:: Your goal ::
Go through the entries, filter for the word "computer", and copy every line that has it.

(Excerpts from a dataset)

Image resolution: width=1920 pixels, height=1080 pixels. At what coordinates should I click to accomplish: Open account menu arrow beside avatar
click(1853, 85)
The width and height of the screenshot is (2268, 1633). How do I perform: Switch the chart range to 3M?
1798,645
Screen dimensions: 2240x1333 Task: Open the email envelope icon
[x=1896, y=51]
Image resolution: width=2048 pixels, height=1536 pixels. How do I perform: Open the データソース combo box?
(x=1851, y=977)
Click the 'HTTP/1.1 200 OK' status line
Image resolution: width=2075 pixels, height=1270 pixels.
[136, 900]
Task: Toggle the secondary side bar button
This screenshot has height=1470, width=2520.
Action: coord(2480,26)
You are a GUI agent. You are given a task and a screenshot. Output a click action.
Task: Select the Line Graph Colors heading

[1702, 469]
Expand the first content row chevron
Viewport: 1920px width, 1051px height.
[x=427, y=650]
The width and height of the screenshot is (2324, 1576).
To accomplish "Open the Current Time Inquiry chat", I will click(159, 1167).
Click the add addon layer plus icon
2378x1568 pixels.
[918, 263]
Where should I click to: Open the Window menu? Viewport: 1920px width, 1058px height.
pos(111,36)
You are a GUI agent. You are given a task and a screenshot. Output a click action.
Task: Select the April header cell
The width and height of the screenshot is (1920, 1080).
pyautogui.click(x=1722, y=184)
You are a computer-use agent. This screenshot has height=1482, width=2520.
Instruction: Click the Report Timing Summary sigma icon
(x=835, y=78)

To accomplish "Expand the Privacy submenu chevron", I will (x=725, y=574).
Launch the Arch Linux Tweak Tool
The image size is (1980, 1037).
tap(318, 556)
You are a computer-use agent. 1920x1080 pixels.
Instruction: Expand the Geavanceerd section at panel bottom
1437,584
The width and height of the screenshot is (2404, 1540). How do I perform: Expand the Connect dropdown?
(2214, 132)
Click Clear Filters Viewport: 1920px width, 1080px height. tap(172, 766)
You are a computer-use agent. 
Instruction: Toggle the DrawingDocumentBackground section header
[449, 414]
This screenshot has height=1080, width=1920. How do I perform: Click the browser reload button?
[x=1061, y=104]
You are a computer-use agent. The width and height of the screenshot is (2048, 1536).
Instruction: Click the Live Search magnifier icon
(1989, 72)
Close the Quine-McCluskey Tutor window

:: Output below ::
You are a computer-use agent. This screenshot has height=1482, width=2520.
You are a computer-use agent. 1920x1080 pixels.
You are a computer-use agent. 
You are a computer-use agent. The width and height of the screenshot is (2048, 1536).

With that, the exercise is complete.